* [TO DO]: Where the line containing "Image resolution: width=1512" appears, begin retyping; continue exactly through the final line of the data. Omit every picture.
*** Opening DATA EXCERPTS ***
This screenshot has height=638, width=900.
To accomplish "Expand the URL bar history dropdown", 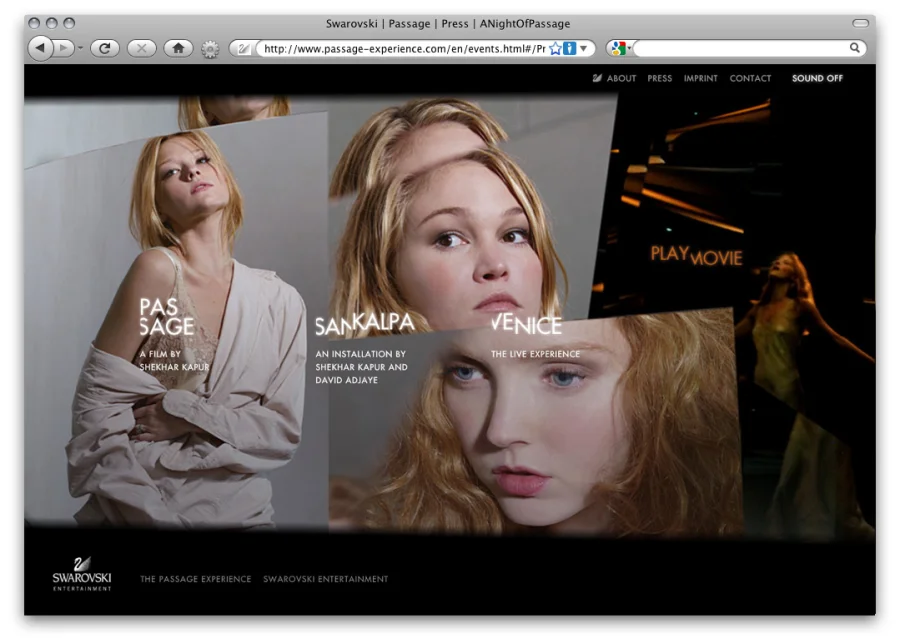I will [x=584, y=48].
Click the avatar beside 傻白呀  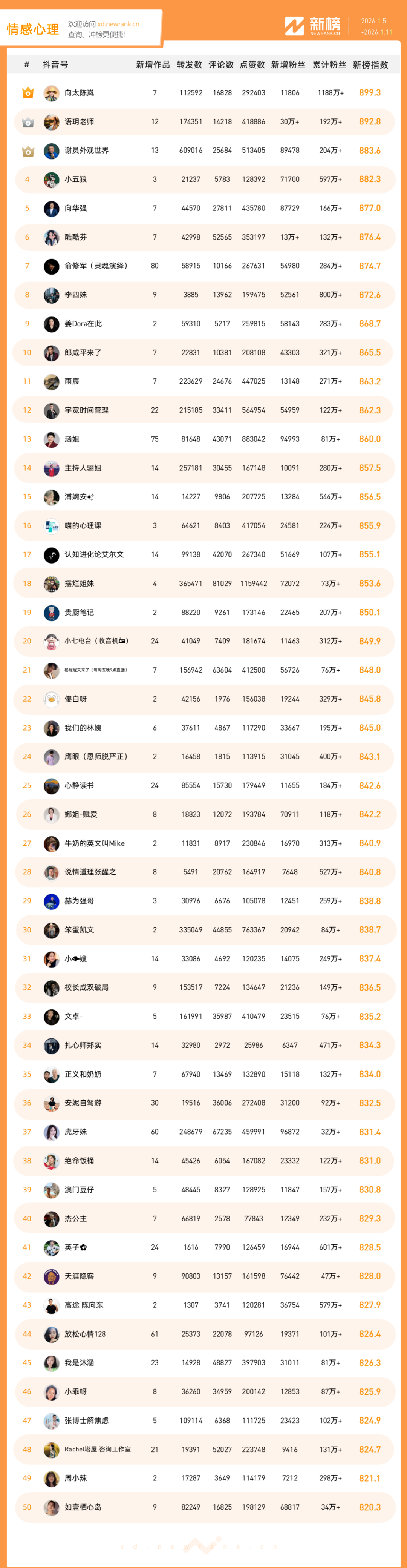tap(52, 699)
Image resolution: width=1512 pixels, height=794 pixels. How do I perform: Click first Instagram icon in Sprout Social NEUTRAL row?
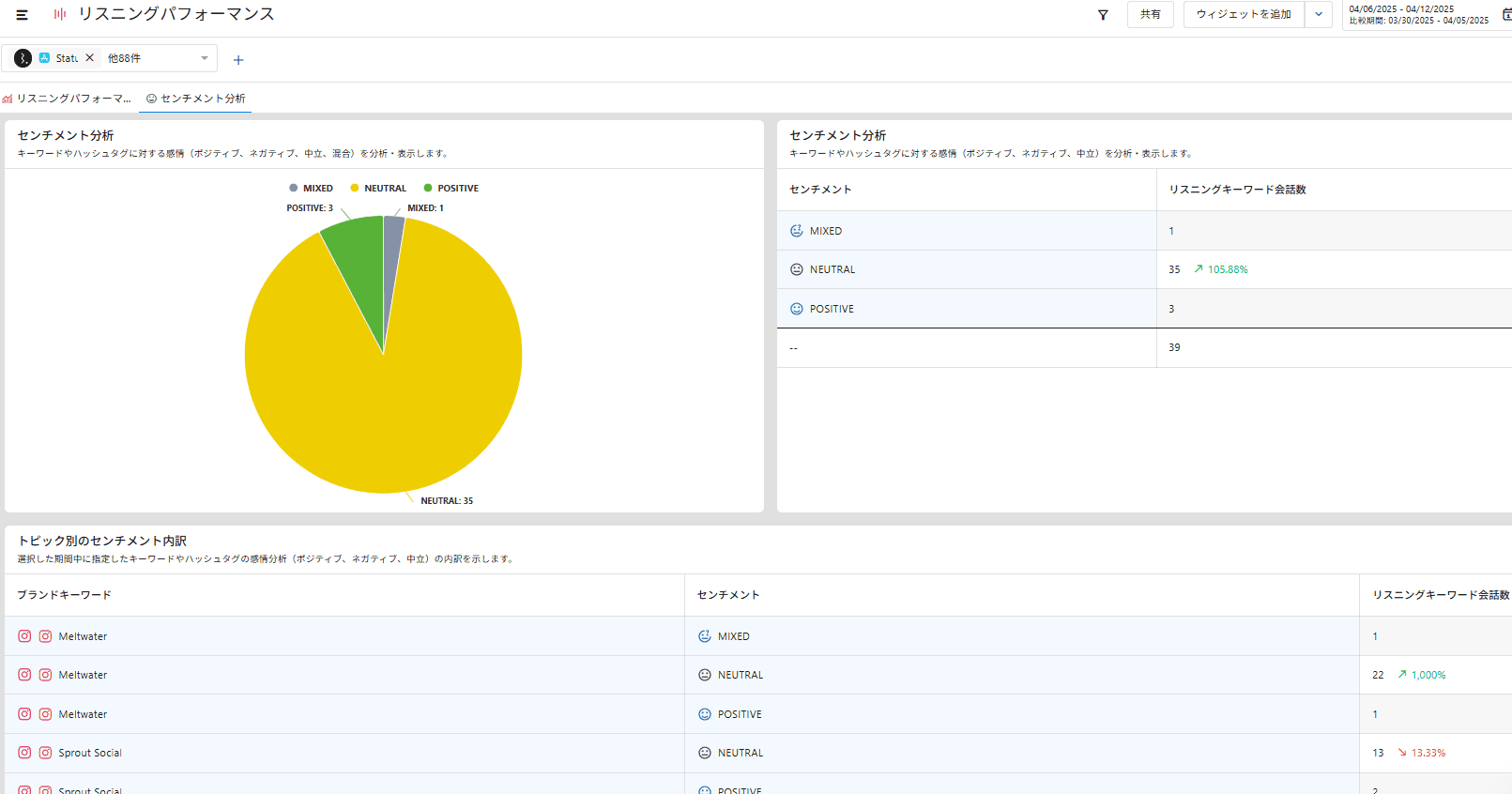[24, 753]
*** Closing DATA EXCERPTS ***
* [SOLUTION TO THE PROBLEM]:
Image resolution: width=1512 pixels, height=794 pixels. How do I perform: Click first Instagram icon in Sprout Social NEUTRAL row?
[24, 753]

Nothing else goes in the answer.